NATIONWIDE — There are "troublesome" signs about the long-term effects that COVID-19 can have on young people, Dr. Anthony Fauci, the nation’s top infectious disease expert, said Monday.

What You Need To Know

  • Dr. Fauci says young people who are otherwise healthy can spend weeks in bed with COVID-19

  • He says follow-up exams are showing heart conditions in many young people

  • WHO warns that younger adults are driving the spread of the coronavirus

During a keynote address to the American Society for Microbiology, Fauci said, according to CNN: “We’d better be careful when we say, ‘Young people who don’t wind up in the hospital are fine, let them get infected, it’s OK.’ No, it’s not OK."

His comments come as many schools in the U.S. are opening classrooms again, some with disastrous results, as clusters of new coronavirus cases have developed

Fauci, director of the National Institute of Allergy and Infectious Diseases, said young people who are infected by the virus but otherwise healthy might be more likely to avoid hospitalization than older adults, “but do get sick and symptomatic enough to be in bed for a week or two or three and then get better, they clear the virus -- they have residual symptoms for weeks and sometimes months.”

He also said follow-up exams have revealed many young patients who have recovered from the coronavirus have developed heart conditions.

They “have a substantially high proportion of cardiovascular abnormalities, evidence of myocarditis by MRI and PET scans, evidence of emerging cardiomyopathies," Fauci said.

He added that new information is still coming to light about the impact of the coronavirus on young people.
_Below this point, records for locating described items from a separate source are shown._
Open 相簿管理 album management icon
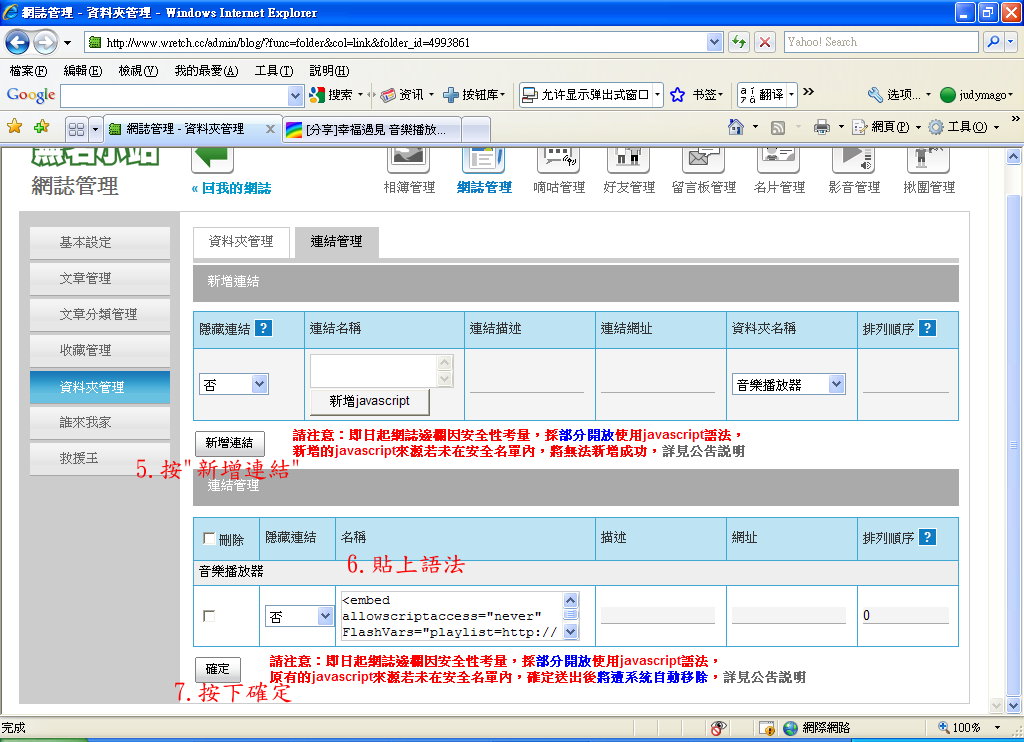 click(409, 160)
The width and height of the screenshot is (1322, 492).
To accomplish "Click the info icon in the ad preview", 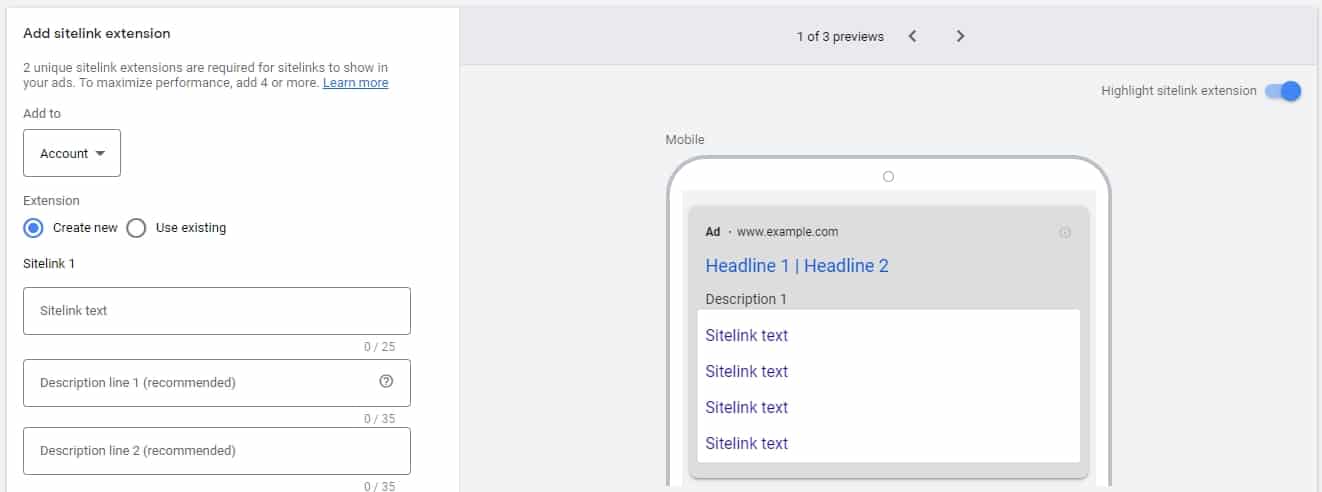I will 1064,232.
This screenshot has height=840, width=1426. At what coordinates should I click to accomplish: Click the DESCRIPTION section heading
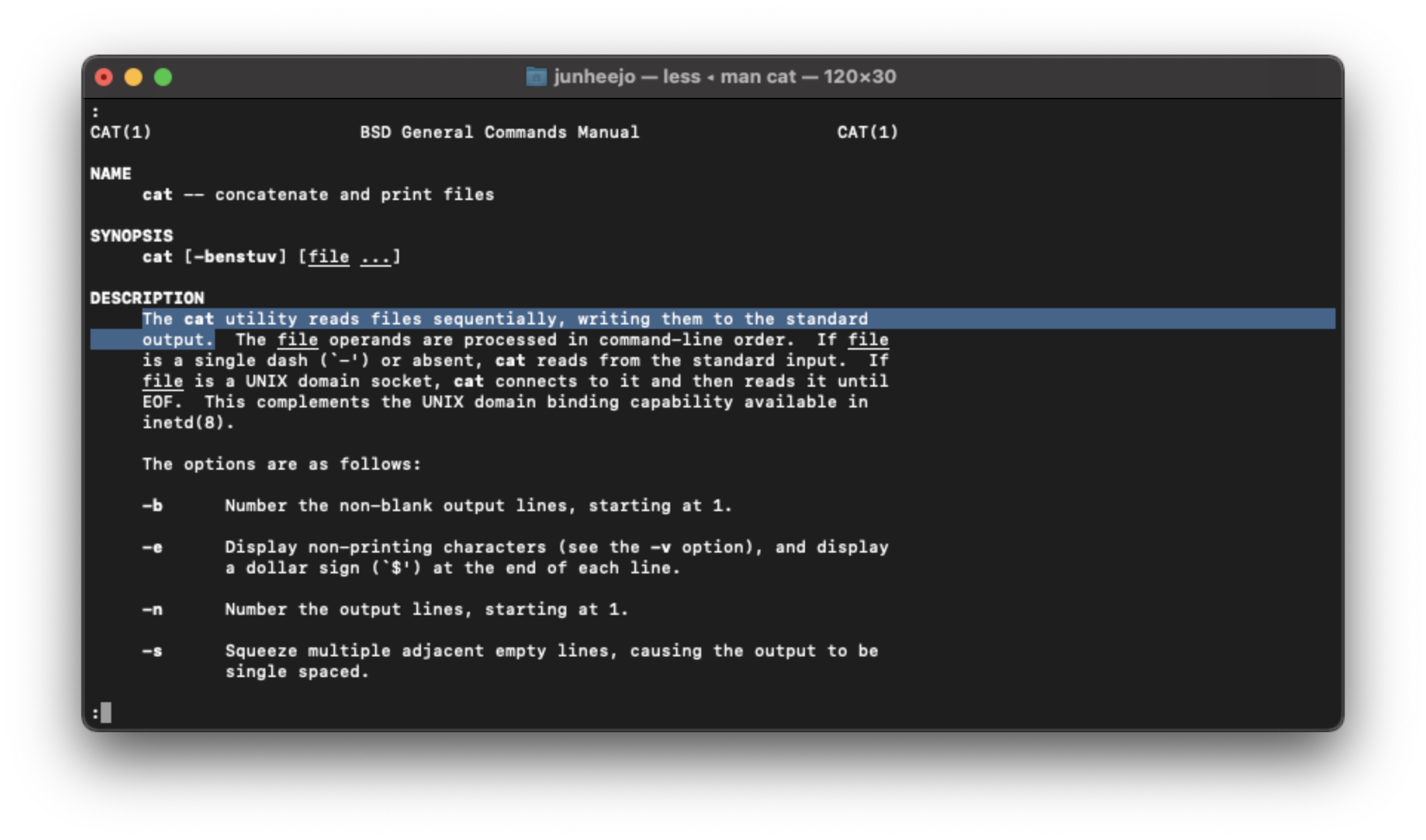tap(147, 298)
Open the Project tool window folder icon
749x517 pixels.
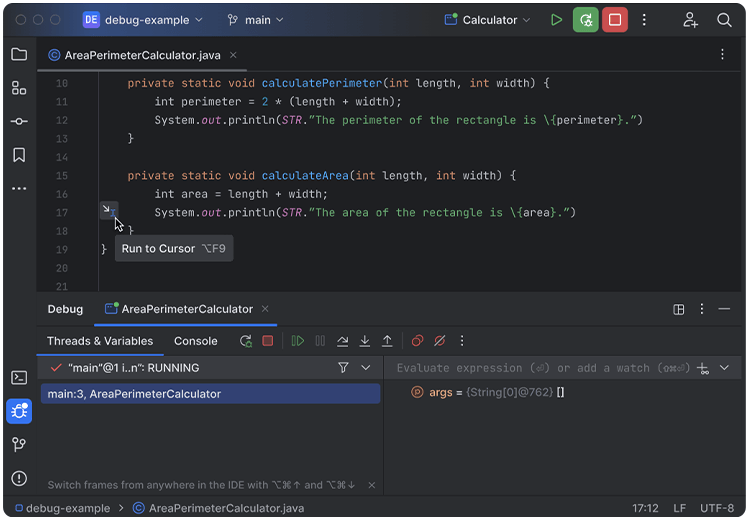click(19, 54)
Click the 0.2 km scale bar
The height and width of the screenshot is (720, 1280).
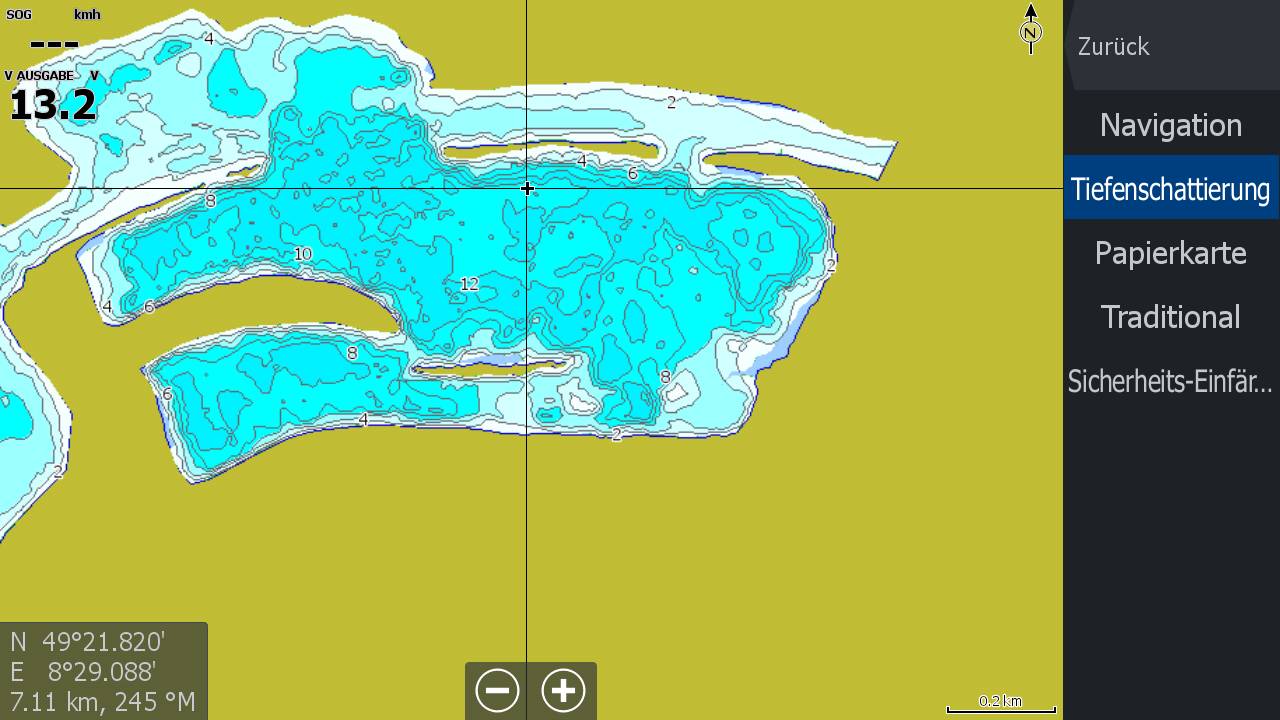[x=1001, y=704]
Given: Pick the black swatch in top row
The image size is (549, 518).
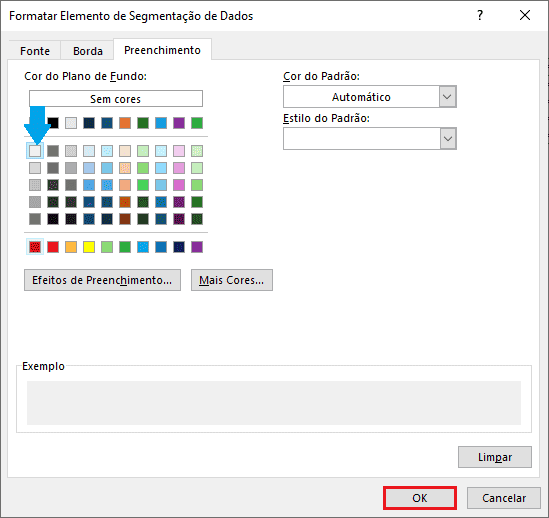Looking at the screenshot, I should pos(53,123).

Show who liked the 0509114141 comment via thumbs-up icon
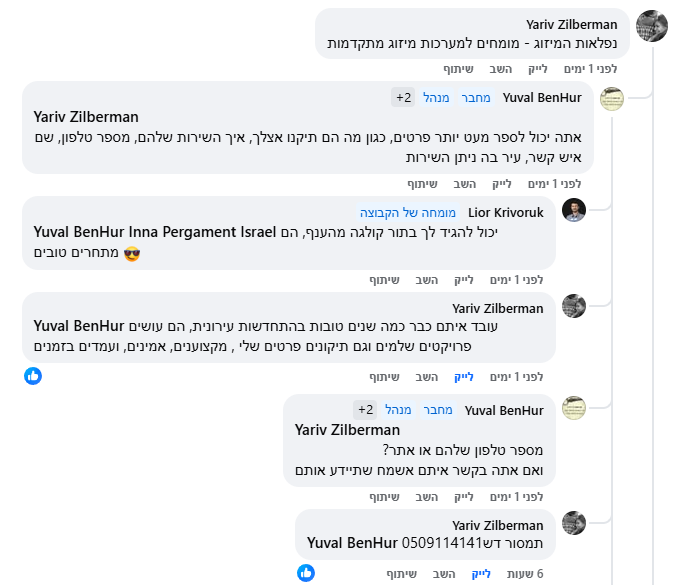[x=306, y=573]
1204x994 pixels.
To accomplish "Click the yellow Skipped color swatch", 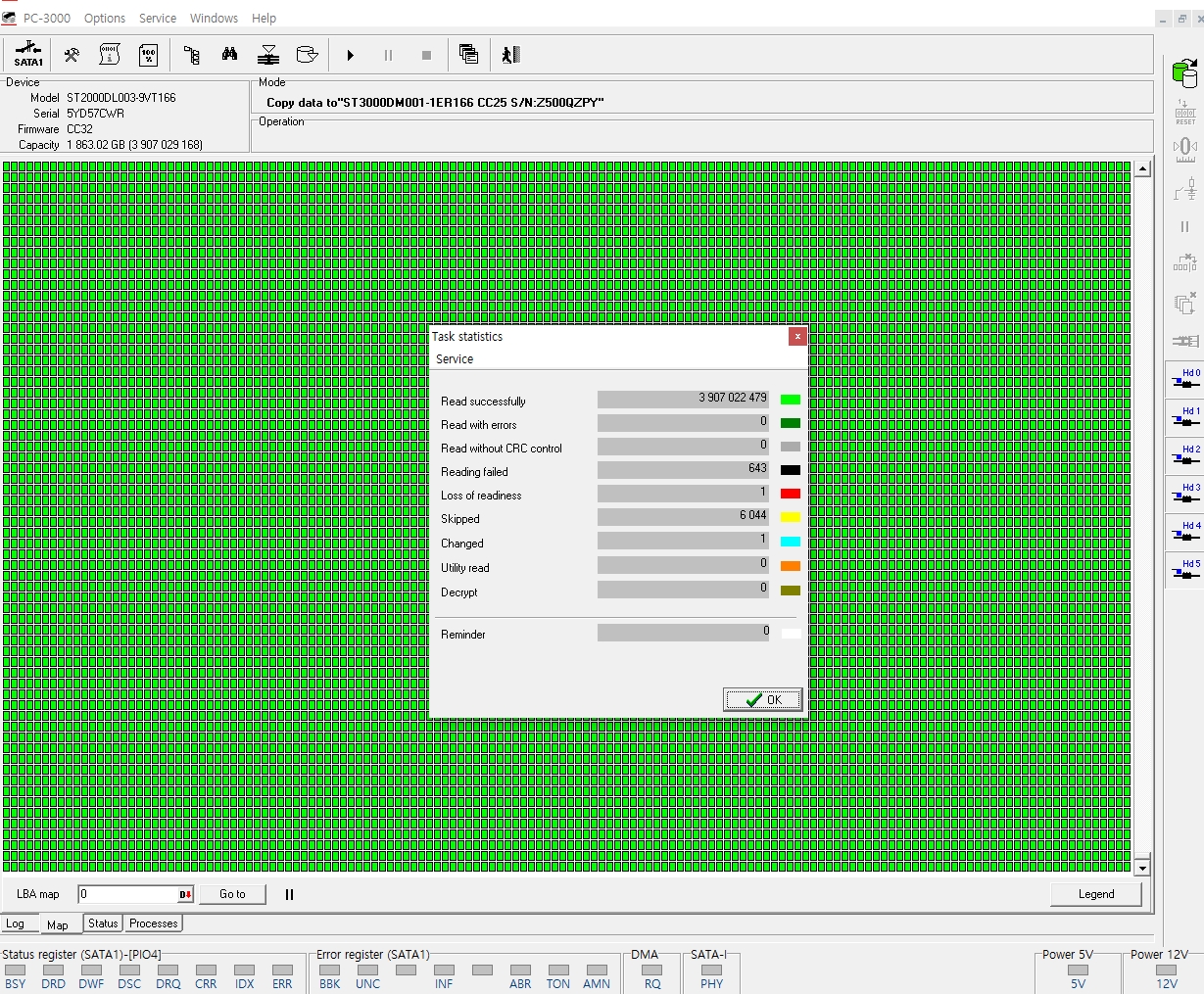I will [x=790, y=517].
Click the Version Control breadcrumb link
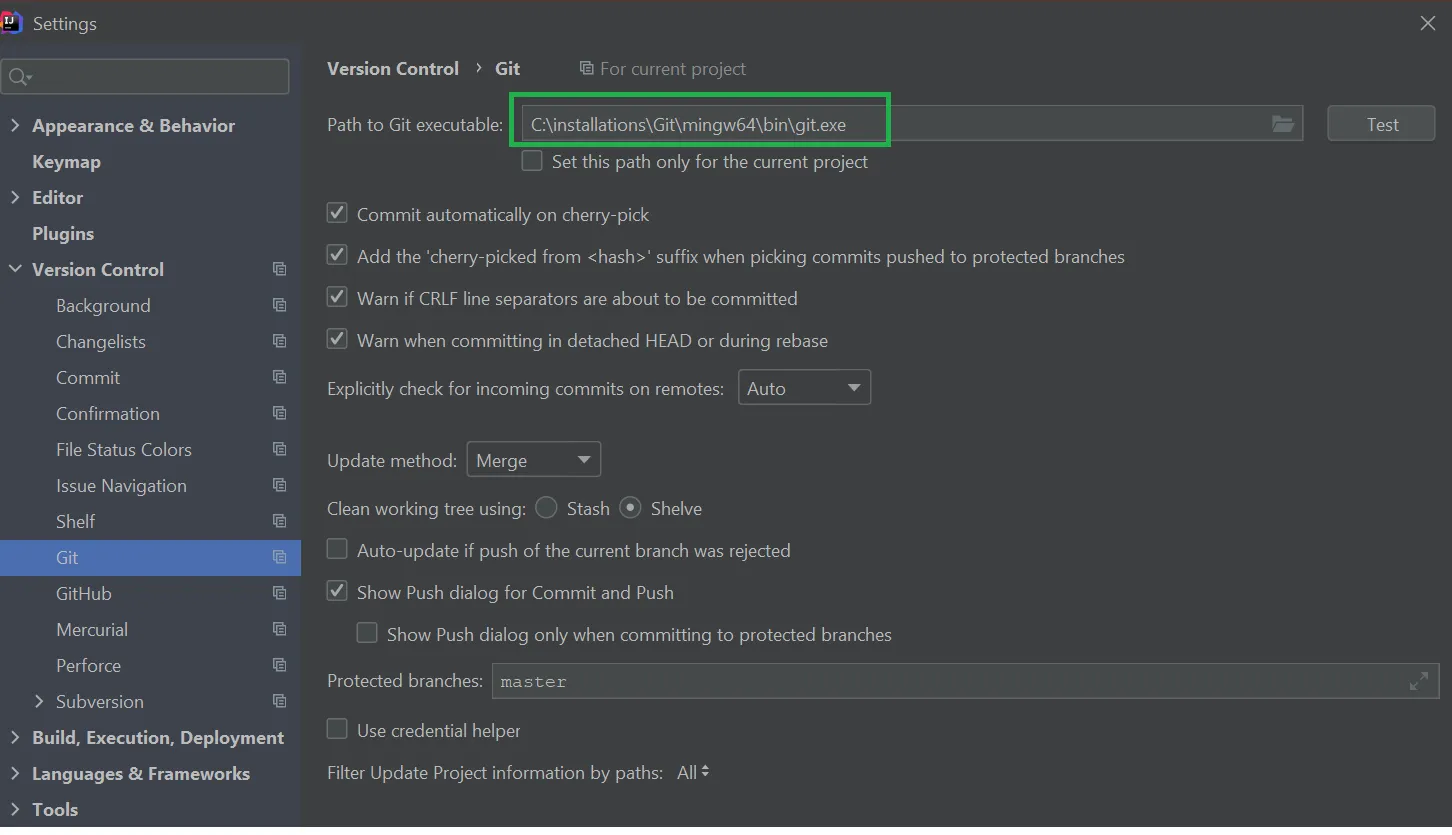The image size is (1452, 835). pyautogui.click(x=393, y=68)
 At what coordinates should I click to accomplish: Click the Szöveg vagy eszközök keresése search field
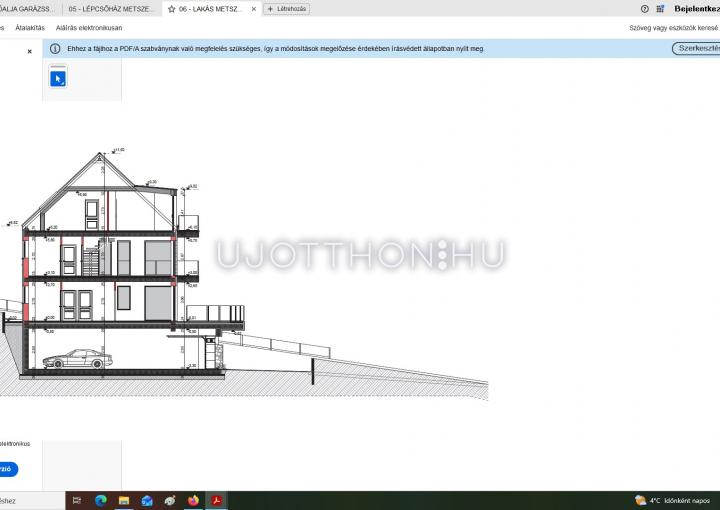(672, 28)
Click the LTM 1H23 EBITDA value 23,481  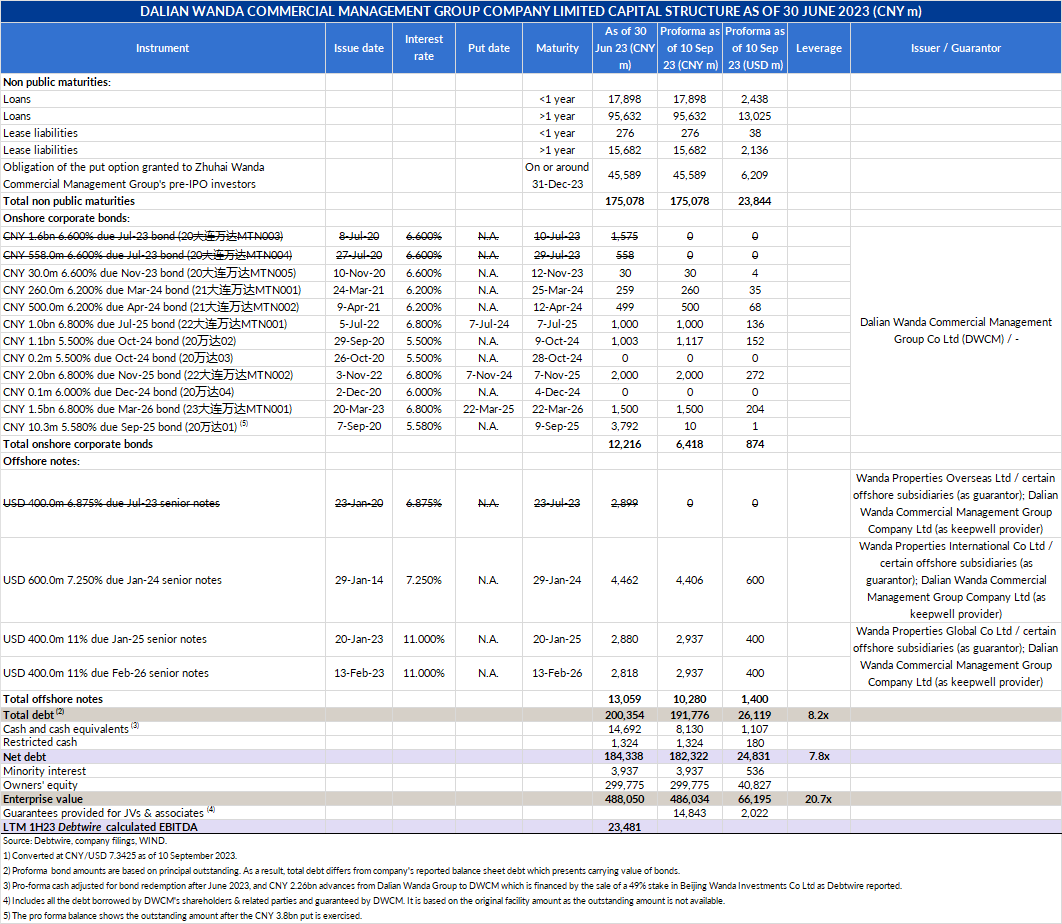tap(625, 827)
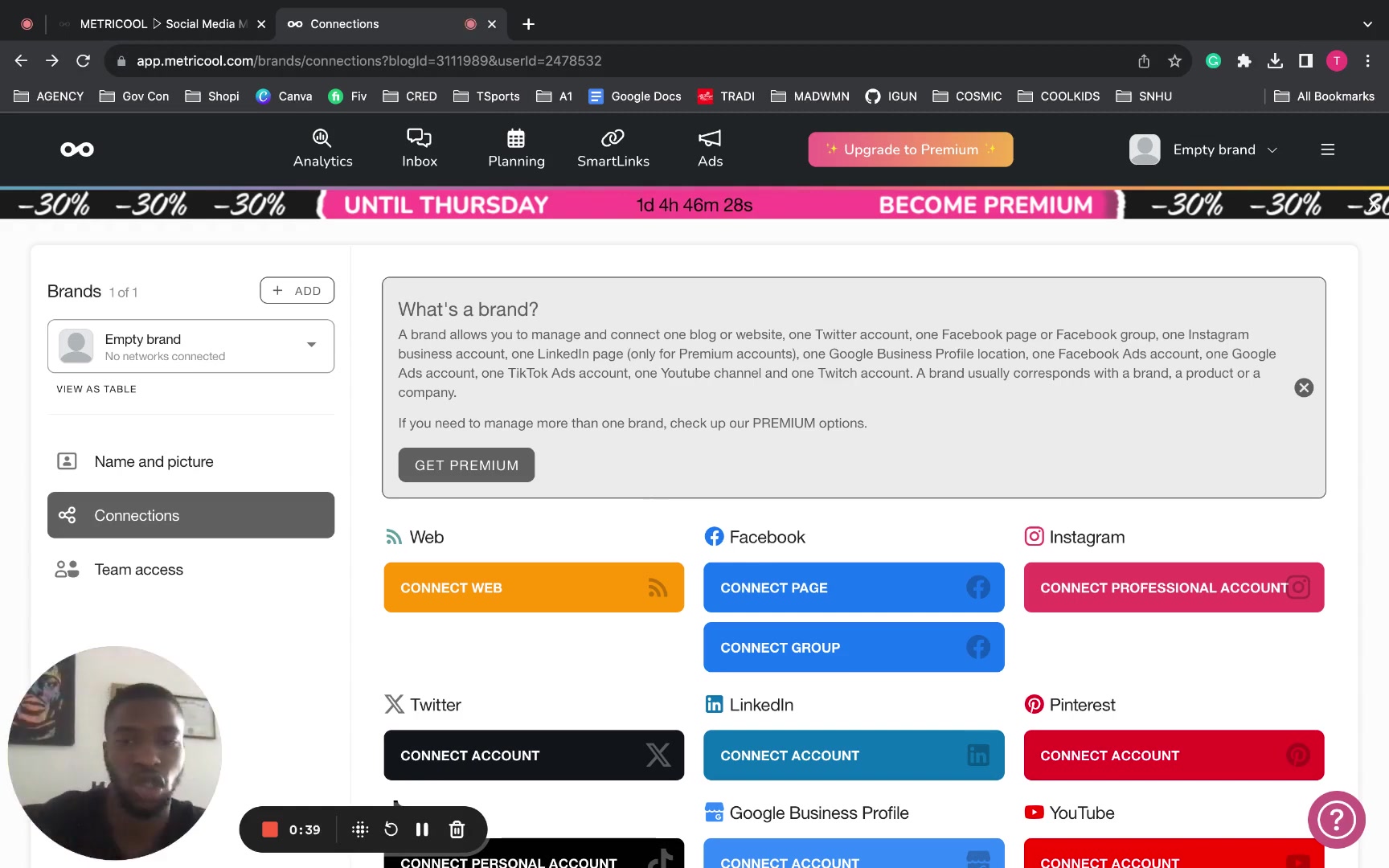1389x868 pixels.
Task: Open SmartLinks from the top navigation
Action: [613, 149]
He also issued a guarantee: “If we have this conversation again, six months to a year from now, we’ll be reviewing the literature about talking about the long-term deleterious effects of non-hospitalized patients."

The World Health Organization warned Tuesday that the spread of COVID-19 is being driven by people in their 20s, 30s and 40s, many of whom are asymptomatic and unaware they have been infected. 

WHO says the proportion of younger people infected is rising, putting those who are more vulnerable to the disease — the elderly or people with underlying condition — at risk worldwide.